• **Work to complete**
When you reach the line in the listing below that contains "Viewport: 259px width, 167px", begin returning lines exactly as written, and stop after the line that contains "The height and". Return no other lines.

• **Supplied records**
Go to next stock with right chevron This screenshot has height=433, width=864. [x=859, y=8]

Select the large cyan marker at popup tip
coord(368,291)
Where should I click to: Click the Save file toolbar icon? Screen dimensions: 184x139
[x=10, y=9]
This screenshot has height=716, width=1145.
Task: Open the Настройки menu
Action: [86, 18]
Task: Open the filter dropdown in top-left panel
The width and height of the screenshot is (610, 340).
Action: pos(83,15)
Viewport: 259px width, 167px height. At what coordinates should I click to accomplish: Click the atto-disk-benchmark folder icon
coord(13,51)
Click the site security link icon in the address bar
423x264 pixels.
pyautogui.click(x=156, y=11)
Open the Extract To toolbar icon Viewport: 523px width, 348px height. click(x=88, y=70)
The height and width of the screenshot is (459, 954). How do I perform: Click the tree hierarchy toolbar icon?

---

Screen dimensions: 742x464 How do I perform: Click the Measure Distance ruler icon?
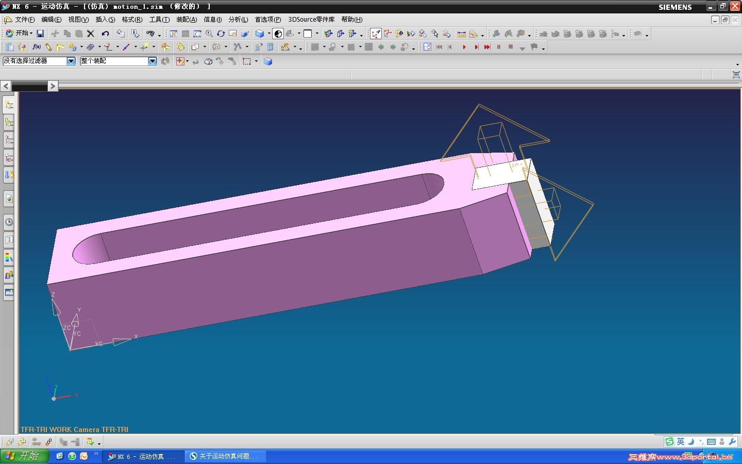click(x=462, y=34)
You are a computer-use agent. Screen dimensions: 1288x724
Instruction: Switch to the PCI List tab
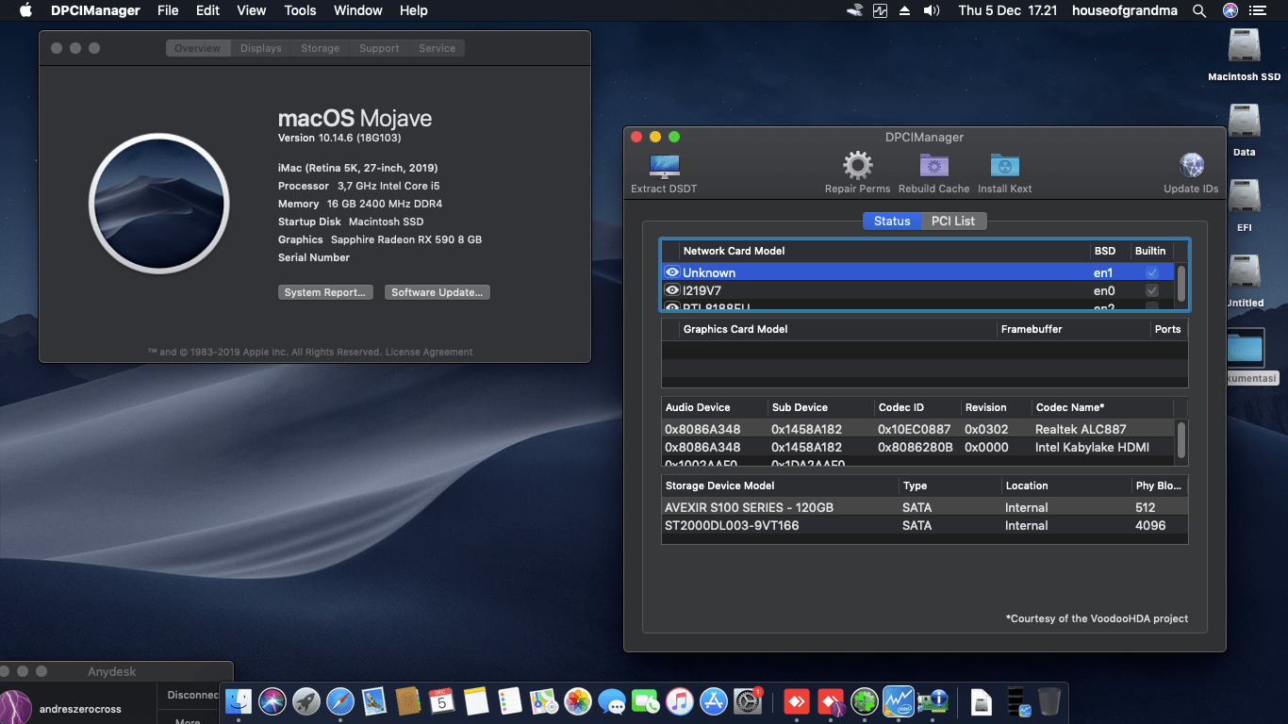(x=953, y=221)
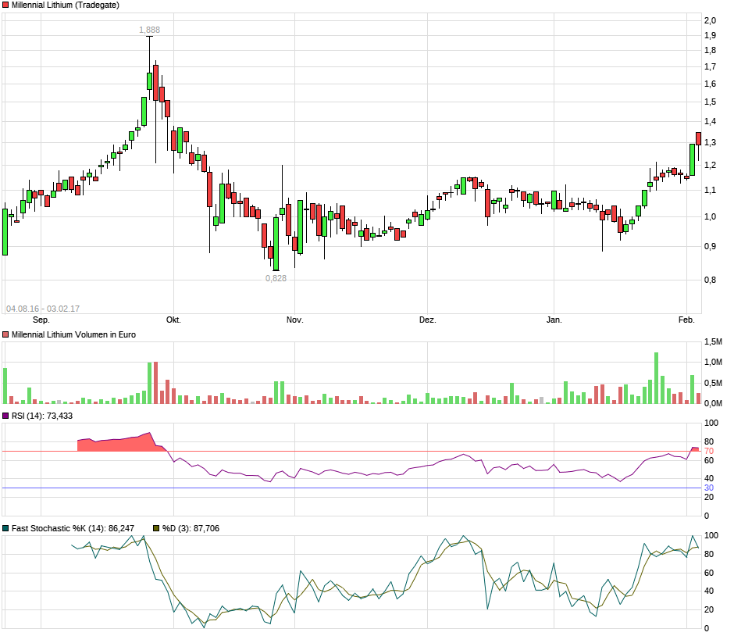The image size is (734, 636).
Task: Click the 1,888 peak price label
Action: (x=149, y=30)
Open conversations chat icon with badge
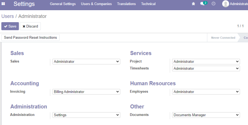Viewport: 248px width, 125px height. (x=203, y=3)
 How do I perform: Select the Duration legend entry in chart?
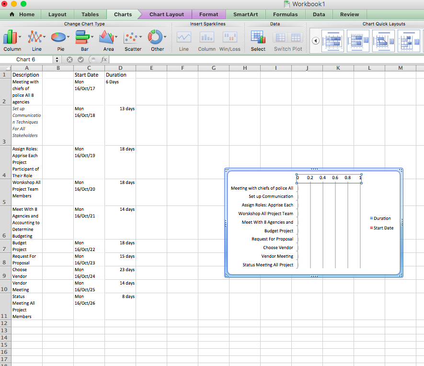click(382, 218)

• **Task result**
Viewport: 259px width, 167px height. At what coordinates should I click to accomplish: Click the atto-disk-benchmark folder icon
coord(13,51)
Click the site security link icon in the address bar
423x264 pixels.
pyautogui.click(x=156, y=11)
Open the Extract To toolbar icon Viewport: 523px width, 348px height. click(x=88, y=70)
The height and width of the screenshot is (459, 954). How do I perform: Click the tree hierarchy toolbar icon?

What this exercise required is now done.